Storage • Memory provides temporary storage for information. Most systems require some form of permanent storage. • Magnetic hard drives are probably the most common form of storage • Most systems also usually have 1 or 2 CD/DVD (optical) drives
Hard Disk Drive (HDD) • A hard disk drive is a non-volatile, random access storage device. • It contains rotating platters on which data is magnetically read and written to. Read write heads float on a film of air above the platters. • Introduced by IBM in 1956, hard disk drives have decreased in cost and physical size over the years while dramatically increasing in capacity.
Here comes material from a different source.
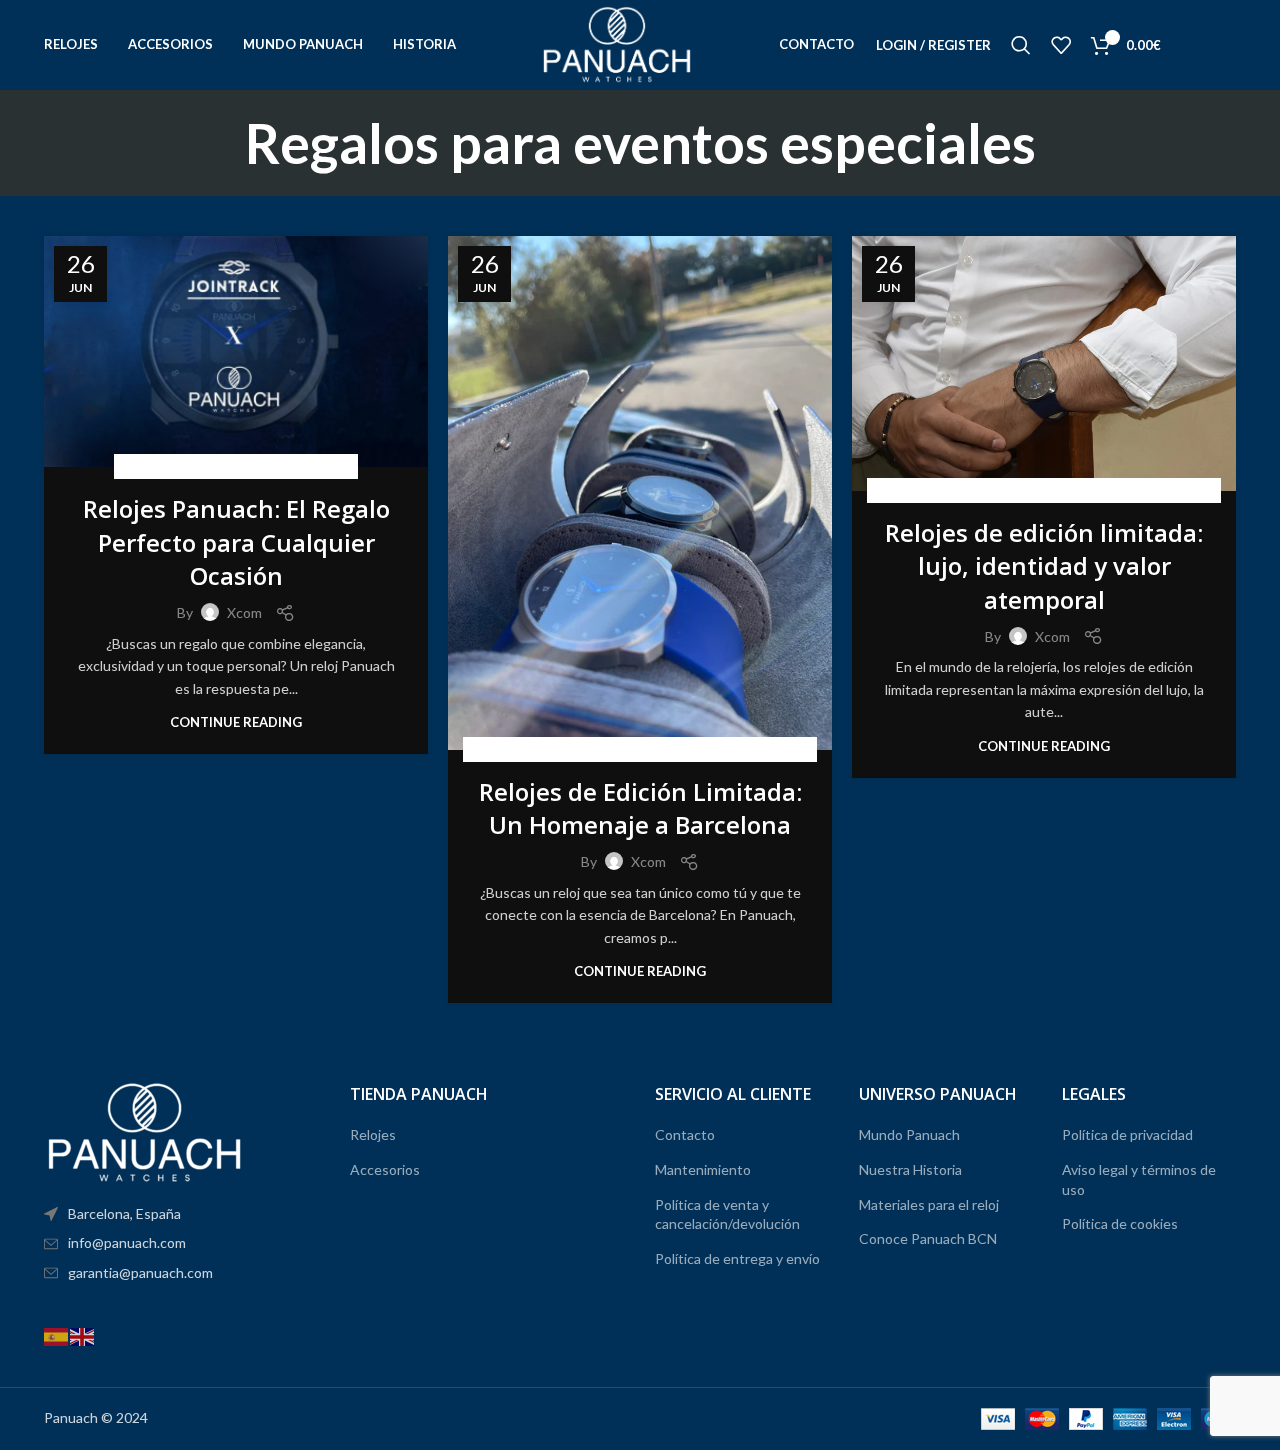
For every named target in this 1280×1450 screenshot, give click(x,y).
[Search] (1021, 45)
How Data is Stored • Data is stored on the surface of a platter in sectors and tracks. • Tracks are concentric circles • Sectors are pie-shaped wedges on a track
Performance • A typical desktop machine will have a hard disk with a capacity of between 250 and 500 gigabytes. • There are two ways to measure the performance of a hard disk: • Data rate - The data rate is the number of bytes per second that the drive can deliver to the CPU. Rates between 5 and 40 megabytes per second are common. • Seek time - The seek time is the amount of time between when the CPU requests a file and when the first byte of the file is sent to the CPU. Times between 10 and 20 milliseconds are common.
Input/Output • Most computers provide a variety of connections for external devices • USB, or Universal Serial Bus, is a hardware bus standard that allows users to plug a peripheral device into a USB port and have it automatically configured and ready to use. • FireWire is Apple's name for the IEEE 1394 High Speed Serial Bus. It was initiated by Apple (in 1986) and developed by the IEEE P1394 Working Group.
Network • Virtually every computer has support for connecting to a network. The connection can either be wired or wireless • A wired connection requires access to a router or switch. • A wireless connection requires access to a wireless access point
Wireless Networking • Wireless networks transmit at frequencies of 2.4 GHz or 5 GHz. The higher frequency allows the signal to carry more data. • Wireless networks use 802.11 networking standards, which come in several flavors: • 802.11a transmits at 5 GHz and can move up to 54 megabits of data per second. • 802.11b is the slowest and least expensive standard. It can handle up to 11 megabits of data per second. • 802.11g transmits at 2.4 GHz like 802.11b, but it's a lot faster -- it can handle up to 54 megabits of data per second. • 802.11n is the newest standard that is widely available and can achieve speeds as high as 140 megabits per second.